5) Протопроедр. Чин этот носили: Константин Лихуд при Исааке Комнине,[1106] Мануил Комнин до возведения Диогеном в куропалаты,[1107] Андроник и Константин, сыновья кесаря Иоанна Дуки,[1108] Василакий[1109] и Иосиф Тарханиот при Парапинаке,[1110] племянник патриарха Керуллария Константин.[1111] Дан был также чин дожу Венеции Доминику Сильвио.[1112] Замечательно, что в трех местах Скилица, пользующийся Атталиотом, ставил титул «проедра»[1113] там, где у Атталиота поставлен «протопроедр». Это показывает, что в умах историков, близких к рассматриваемому времени, чины протопроедра и проедра не всегда различались, вероятно, потому, что они были новы по происхождению. О первом можем предполагать, что введен при Исааке Комнине, время же установления второго известно в точности.

6) Проедр. Этот чин, по словам Зонары,[1114] явился при Никифоре Фоке и первый был возведен в него Фокой паракимомен Василий.

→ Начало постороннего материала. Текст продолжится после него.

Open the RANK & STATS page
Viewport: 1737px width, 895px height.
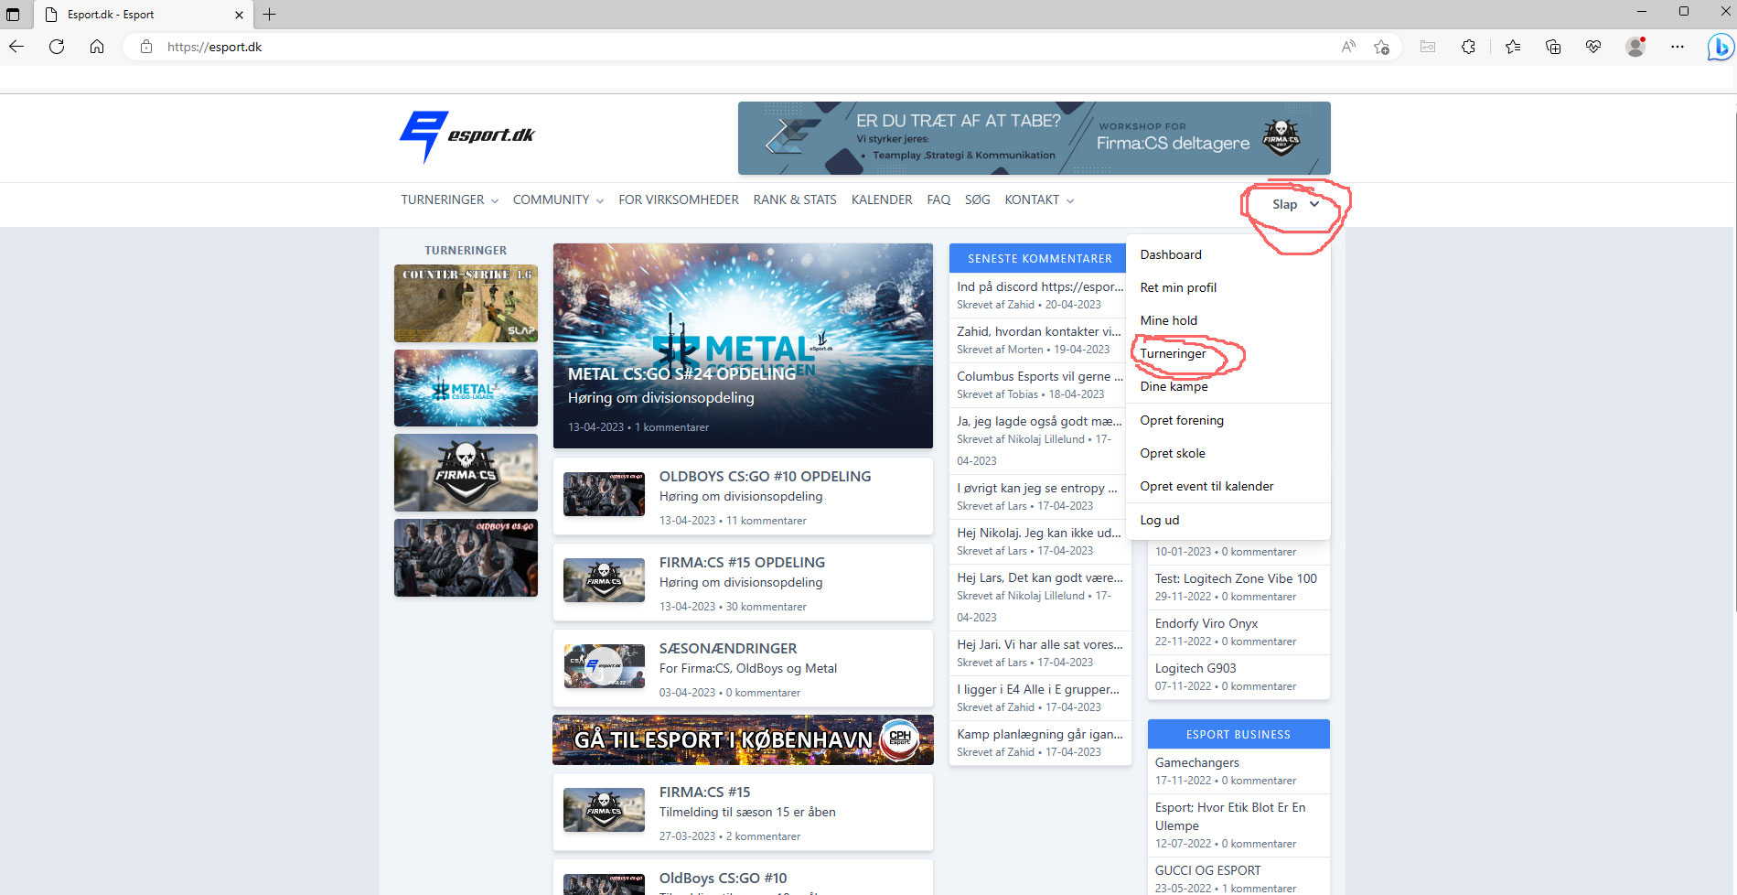tap(794, 199)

В наш период упоминаются следующие лроедры: евнухи Николай, Никифор и Симеон при Константине VIII,[1115] евнух Феодор при Феодоре,[1116] Роман Склир при Мономахе и Стратиотике,[1117] Феодосий Мономах,[1118] Константин Лихуд и Феодор Алопос, послы Стратиотика к Комнину,[1119] Михаил Пселл, тоже посол, чин, вероятно, получивший при Комнине,[1120] Константин Дука перед возведением на престол,[1121] претор Ксир,[1122] Павел Катепан,[1123] Феодор Али–ат, приверженец Романа Диогена,[1124] Алексей Комнин при Парапинаке,[1125] Константин Хиросфакт и Михаил Атталиот при Вотаниате.[1126] Диоген возвел в чин проедра турка Хризоскула, победителя Мануила Комнина.[1127]

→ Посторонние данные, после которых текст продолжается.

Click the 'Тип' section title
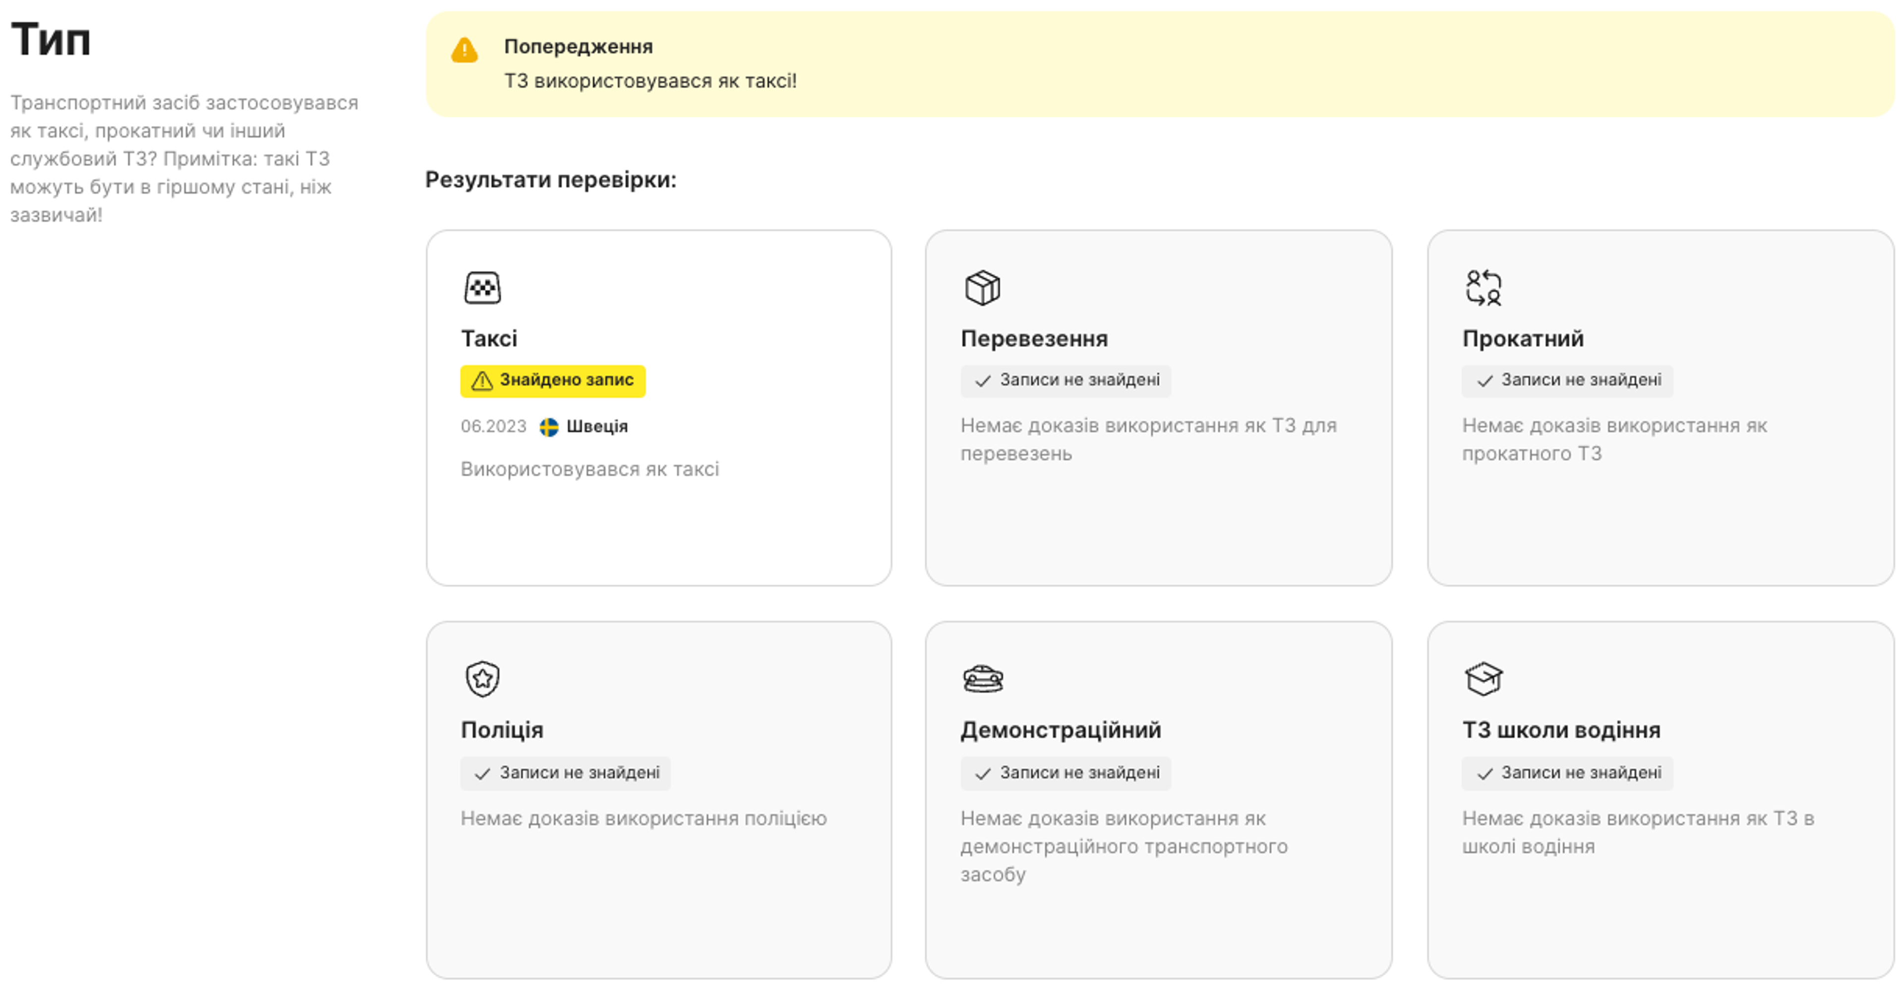This screenshot has height=987, width=1904. (50, 38)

7) Магистр. Это слово, некогда обозначавшее должность, гражданскую или военную,[1128] в XI в. имело титулярное значение. Чин магистра имел при Константине VIII Прусиан Болгарин.[1129] В этот чин возведены были при Михаиле Пафлагоне: Алусиан за услугу, оказанную грекам в борьбе с болгарами,[1130]' и племянник царя Константин;[1131] при Калафате Георгий Маниак;[1132] при Мономахе: Роман Склир,[1133] итал Аргир по прибытии в Византию,[1134] Михаил Ясит.[1135] Упоминаются магистры при Мо–номахе: Василий Феодорокан,[1136] Константин Аррианит,[1137] Иоанн, заведовавший прошениями,[1138] Константин Алан;[1139] при Стратиотике: Никифор Вотаниат,[1140] Михаил, сын Анастасия, Исаак Комнин и Катакалон Кекавмен.[1141] Последние два просили Стратиотика повысить их в следующий чин проедра, но просьба не была уважена. Евдокия возвела в магистры Романа Диогена,[1142] Диоген — Петра Ливеллия, укрепившего Иераполь.[1143] При Романе Диогене в чине магистра состояли: Никифор Вриенний,[1144] Василакий,[1145] Евстратий Хиросфакт.[1146] Носили еще этот чин: Константин Керулларий,[1147] Епифаний Филарет (современник Пселла),[1148] Михаил Атталиот до возведения в проедры.'[1149] Чин давался также иностранным князьям. При Романе III он дан был Димитрию, сыну Георгия–абасга и Алды–аланки,[1150] при Михаиле Пафлагоне эмиру Сицилии Абулафару Мохамеду, заключившему мир с Византией,[1151] при Константине Мономахе Какигу после уступки им Ания,[1152] при Константине Дуке венецианскому дожу Доминику Контарено.[1153] Просил Стратиотика дать ему чин магистра и норманн Эрве, но получил отказ.[1154]